Trans-Saharan Slave Trade

Grade levels:

CONTENT STATEMENT

  1. The advent of the trans-Saharan slave trade had profound effects on both West and Central Africa and the receiving societies.

CONTENT ELABORATION

Slavery existed in Africa long before the arrival of Europeans. Africans became slaves through debt or from being captured in warfare. For centuries, Africans were sold by their rulers to Arab traders who moved them across the Sahara to North Africa to sell in Mediterranean countries. Many Africans died during the transport across the desert.

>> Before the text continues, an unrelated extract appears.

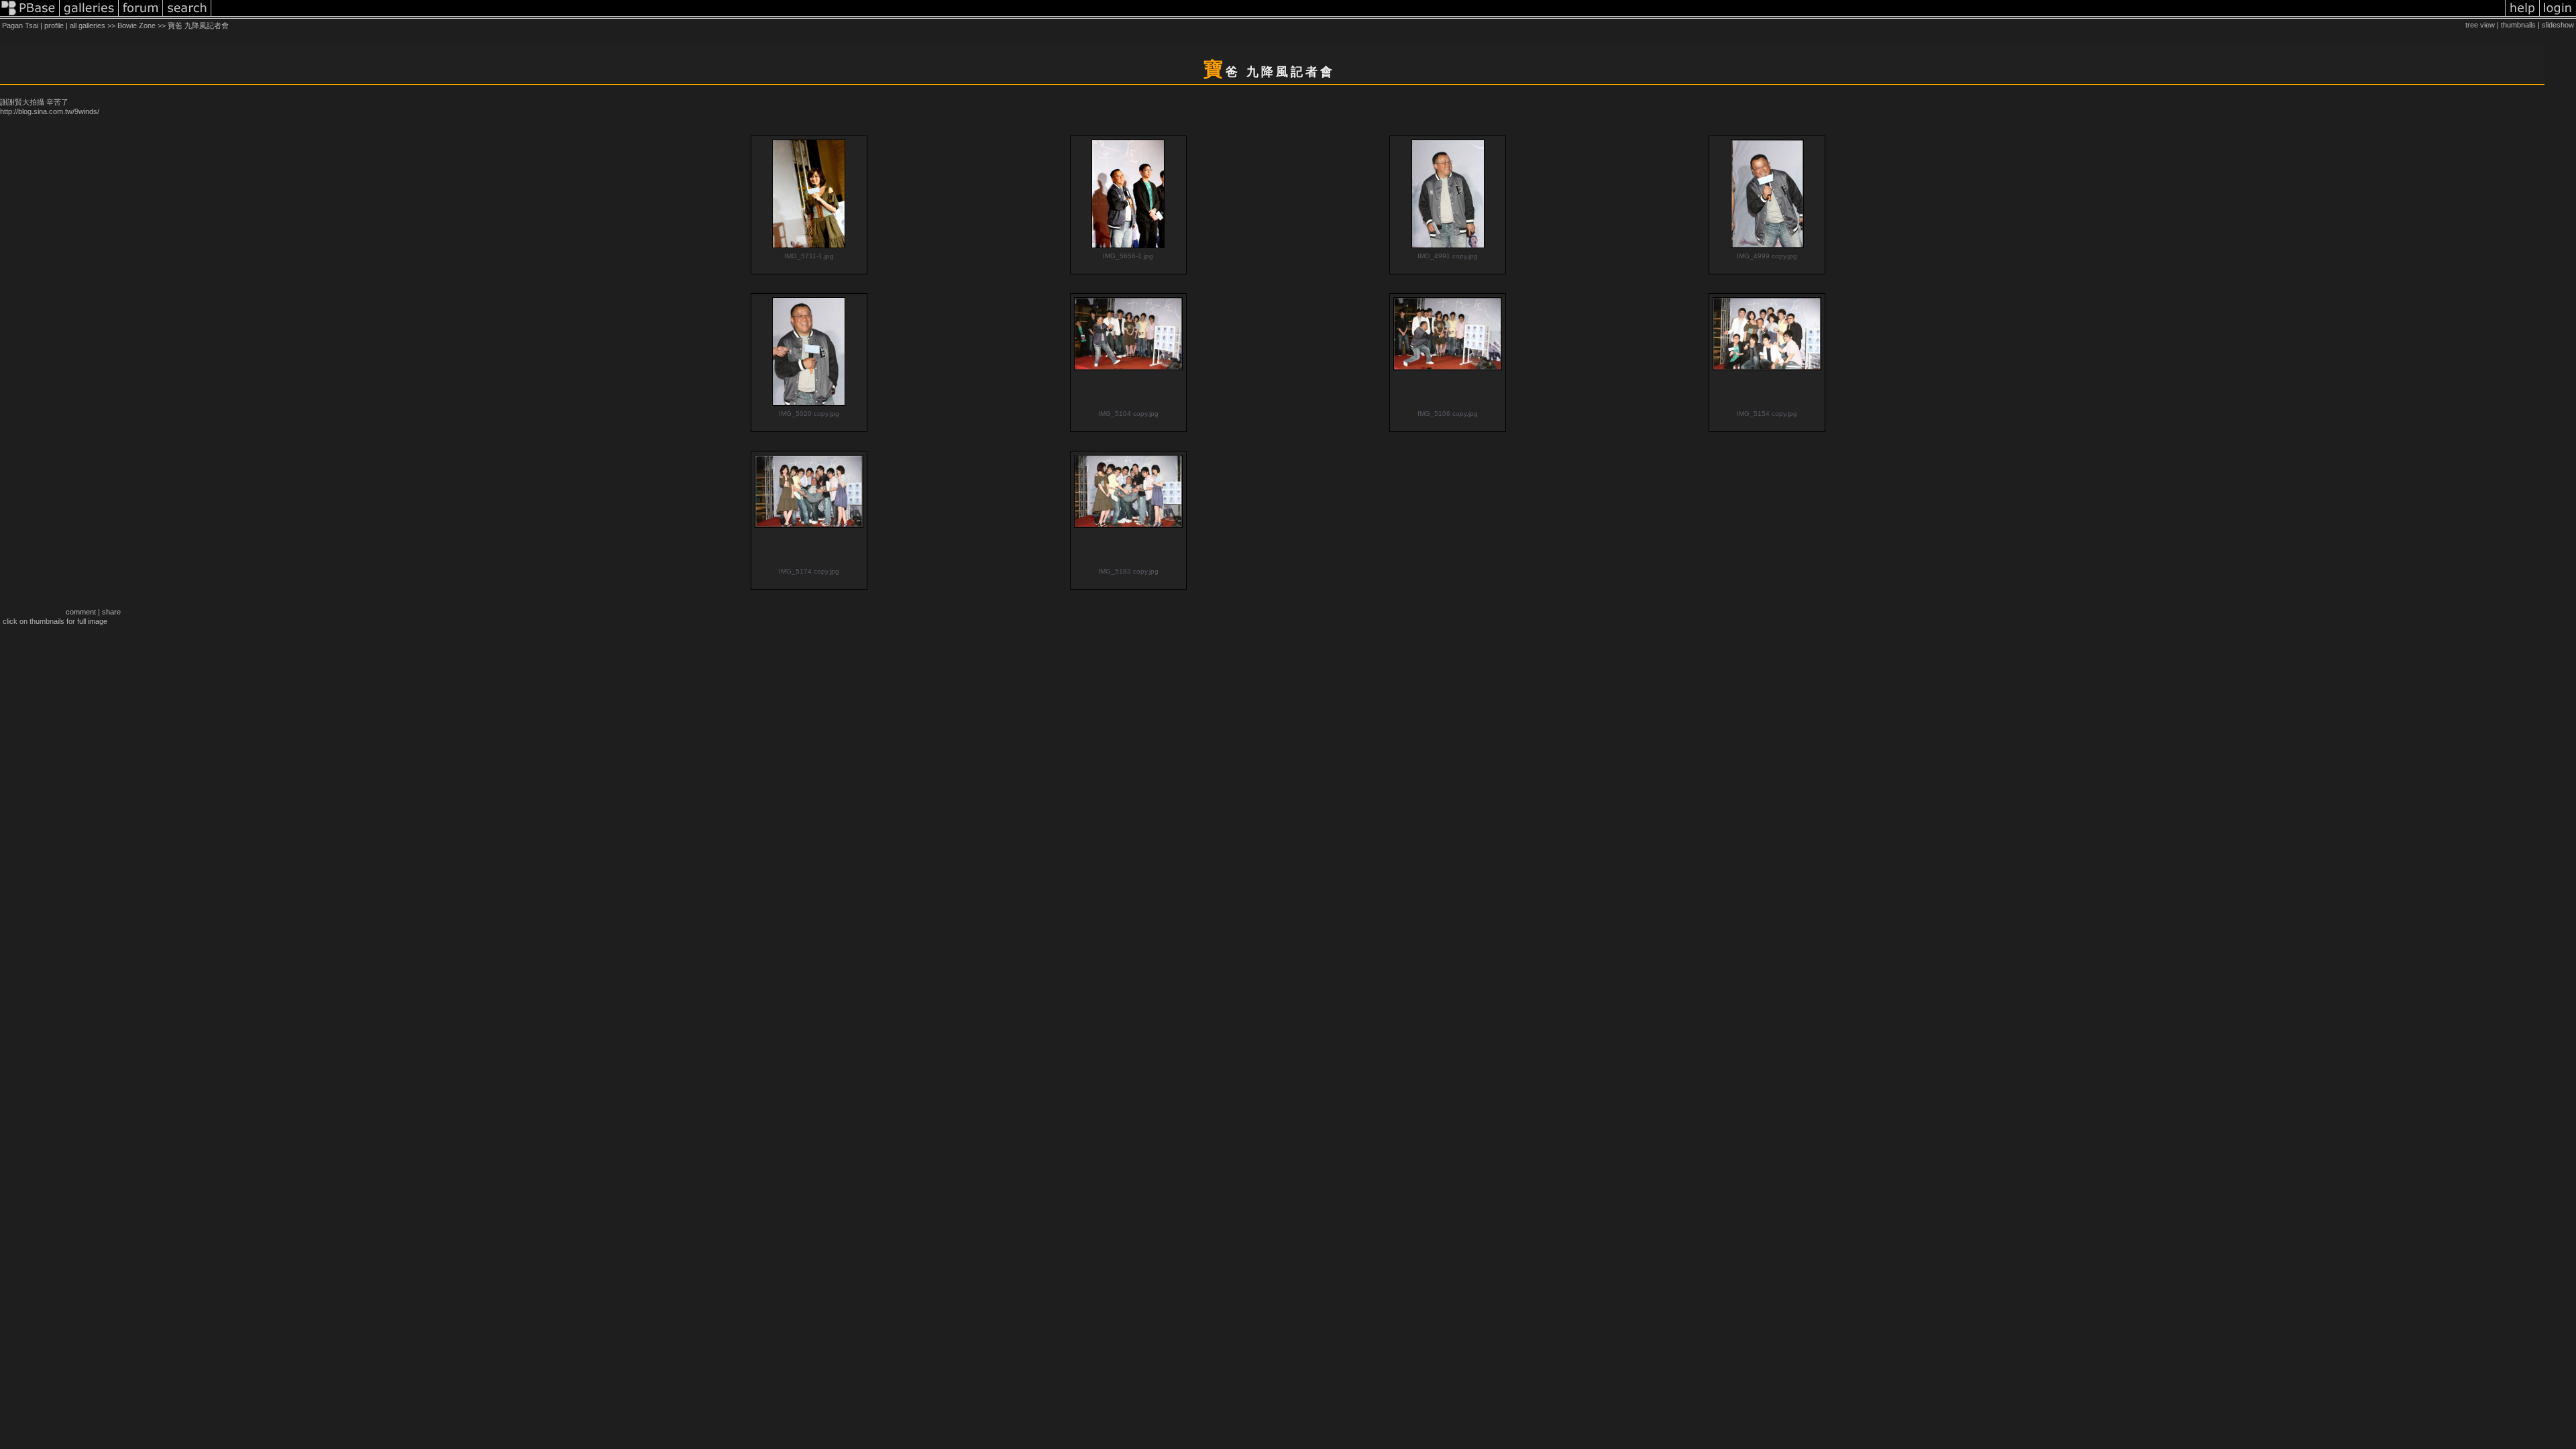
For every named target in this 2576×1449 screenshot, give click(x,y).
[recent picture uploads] (89, 16)
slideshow (2558, 25)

Unlike the Atlantic slave trade, this form of slavery was not race-based. Slaves were more like indentured servants and there was more assimilation of slaves into the culture of North Africa due to the large number of integrated marriages. Slaves generally served as servants or soldiers in contrast to the harsh conditions for slaves in the Americas.

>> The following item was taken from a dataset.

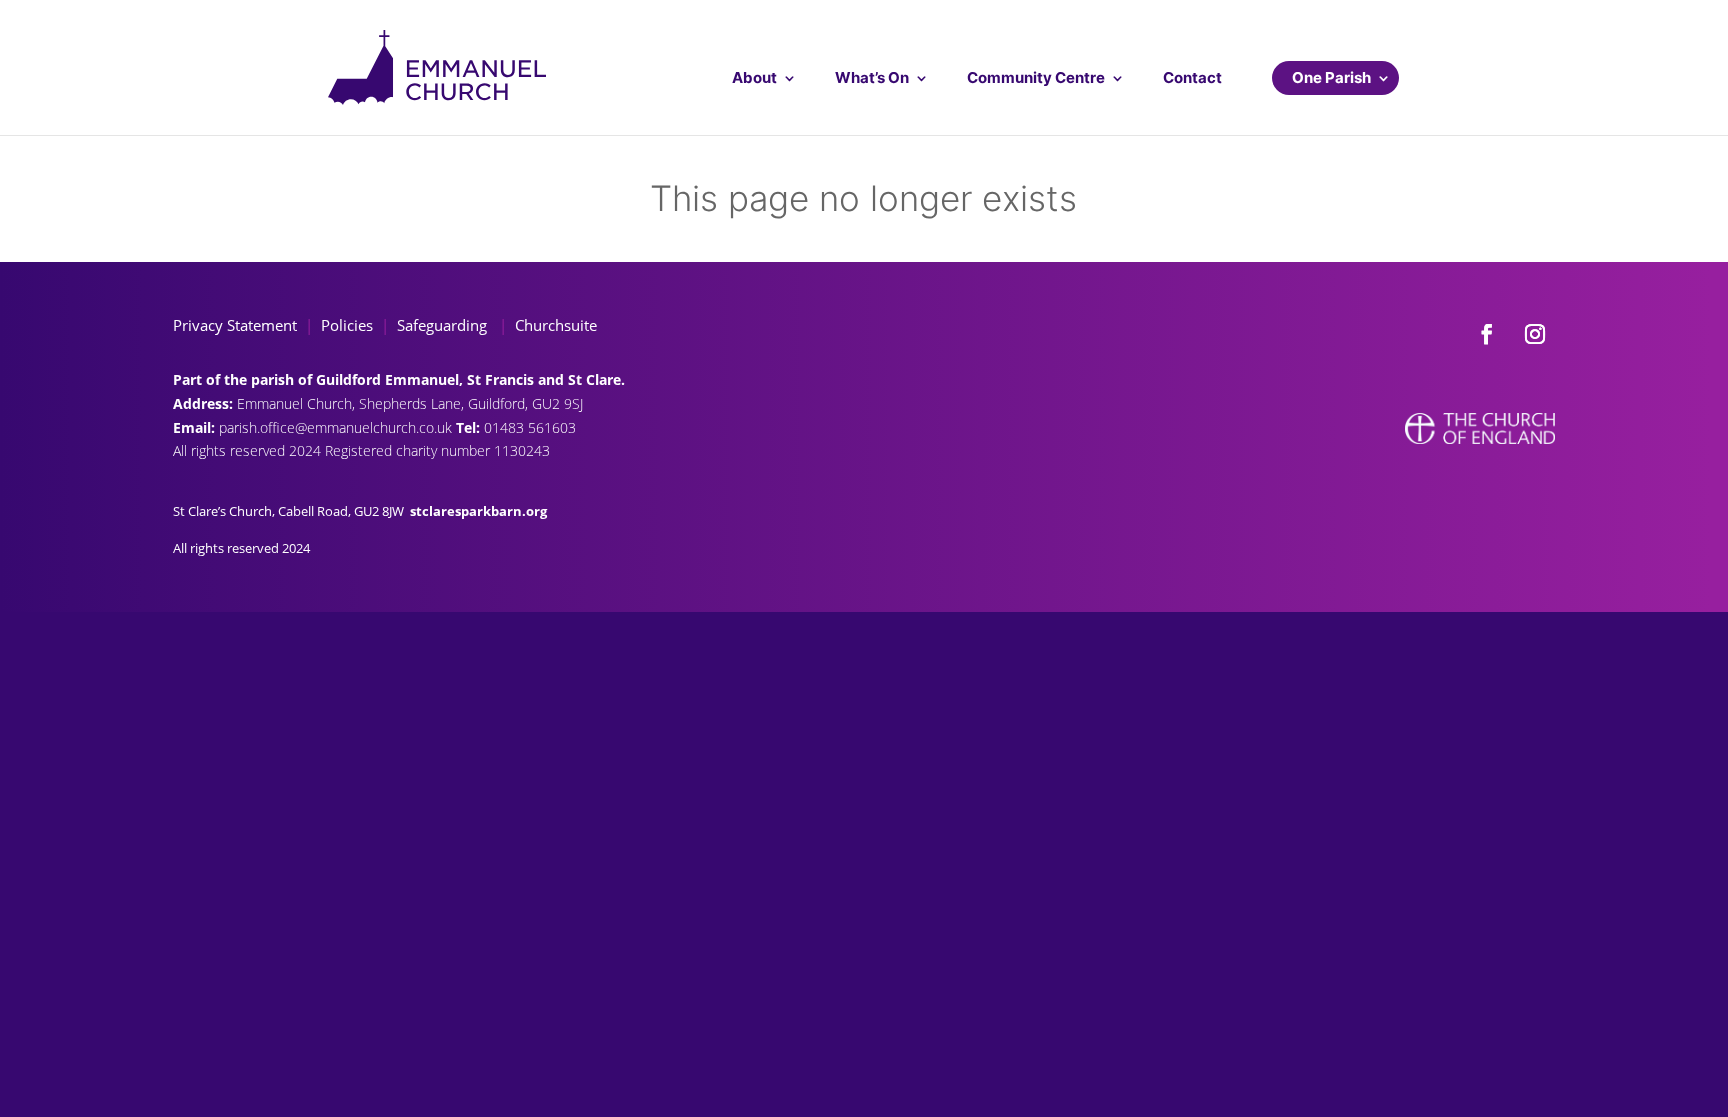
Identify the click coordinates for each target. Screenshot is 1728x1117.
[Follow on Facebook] (1487, 334)
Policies (347, 325)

The trans-Saharan slave trade contributed to the development of powerful African states on the southern fringes of the Sahara and in the East African interior. Rulers who sold slaves grew wealthy.

This content serves as a foundational understanding of the slave trade as students will study the trans-Atlantic slave trade in grade eight. The trans-Saharan slave trade in Africa contributed to the European rationale for the trans-Atlantic slave trade.

EXPECTATIONS FOR LEARNING

Describe the trans-Saharan slave trade and explain the effects on both West and Central Africa and the receiving societies.